Interactive lectures- problem set first week

Theoretical questions

Problem 1

Write down the GLM way for the multiple linear regression model. Explain how it is different.

Solution

Independent pairs $(Y_i, {\bf x}_i)$ for $i=1,\ldots,n$.

Random component: $Y_i \sim N$ with $\text{E}(Y_i)=\mu_i$ and $\text{Var}(Y_i)=\sigma^2$.
Systematic component: $\eta_i={\bf x}_i^T \boldsymbol{\beta}$.
Link function: linking the random and systematic component (linear predictor): Identity link and response function. $\mu_i=\eta_i$.

The model is the same, but it is expressed differently, and htere are several ways of looing at this:

the focus is on $y_i$ having a distribution with a mean that is modeled, rather than $\varepsilon_i$ having a distribution.
the random and systematic components are explicitly separated
the link function is thrown is as overkill

This helps us get to the generalisation to GLMs.

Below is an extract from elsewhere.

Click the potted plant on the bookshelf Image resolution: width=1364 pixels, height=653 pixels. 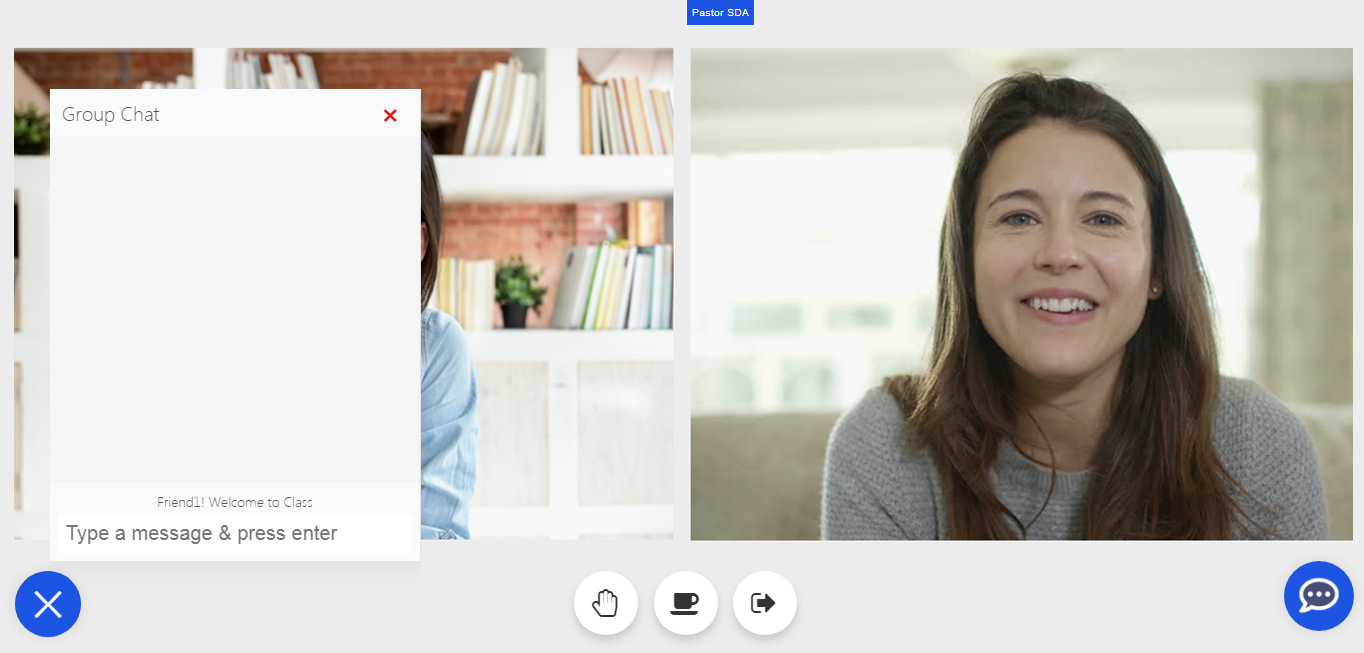coord(517,290)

Write down the likelihood and loglikelihood. Then define the score vector.

Solution

Likelihood:

\[ L({\boldsymbol \beta}, \sigma^2 ; X, {\bf y}) = \frac{1}{2\pi \sigma^2} e^{-\frac{1}{2 \sigma^2}({\bf y} - X {\boldsymbol \beta})^T({\bf y} - X {\boldsymbol \beta})} \]

log-likelihood:

\[ l({\boldsymbol \beta}, \sigma^2 ; X, {\bf y}) = -\log{2\pi \sigma^2} -\frac{1}{2 \sigma^2}({\bf y} - X {\boldsymbol \beta})^T({\bf y} - X {\boldsymbol \beta}) \] The score vector is

\[ s(\beta)=\frac{\partial l(\beta)}{\partial \beta}= \sum_{i=1}^n \frac{\partial l_i(\beta)}{\partial \beta}= \sum_{i=1}^n s_i(\beta) \]

\[ \begin{align} s_i(\beta) &= \frac{\partial l()}{\partial \psi} \frac{\partial \psi}{\partial \beta} \\ &= -\frac{1}{2} 2 \sigma^{-2} \psi x_i^T \\ &= - \sigma^{-2} (y_i - x_i^T \mathbf{\beta}) x_i^T \\ &= \sigma^{-2} (x_i^T x_i \mathbf{\beta} - x_i^T y_i) \end{align} \]

What is the set of equations we solve to find parameter estimates? What if we could not find a closed form solution to our set of equations - what could we do then?

Solution

Start with $s(\beta)=0$…

\[ \begin{align} s(\beta) &= \Sigma^{-1} (X^TX \mathbf{\beta} - X^T \mathbf{y}) = 0 \\ &= X^TX \mathbf{\beta} - X^T \mathbf{y}\\ (X^TX)^{-1}X^TX \mathbf{\beta} &= (X^TX)^{-1} X^T \mathbf{y}\\ \mathbf{\hat{\beta}} &= (X^TX)^{-1} X^T \mathbf{y} \end{align} \]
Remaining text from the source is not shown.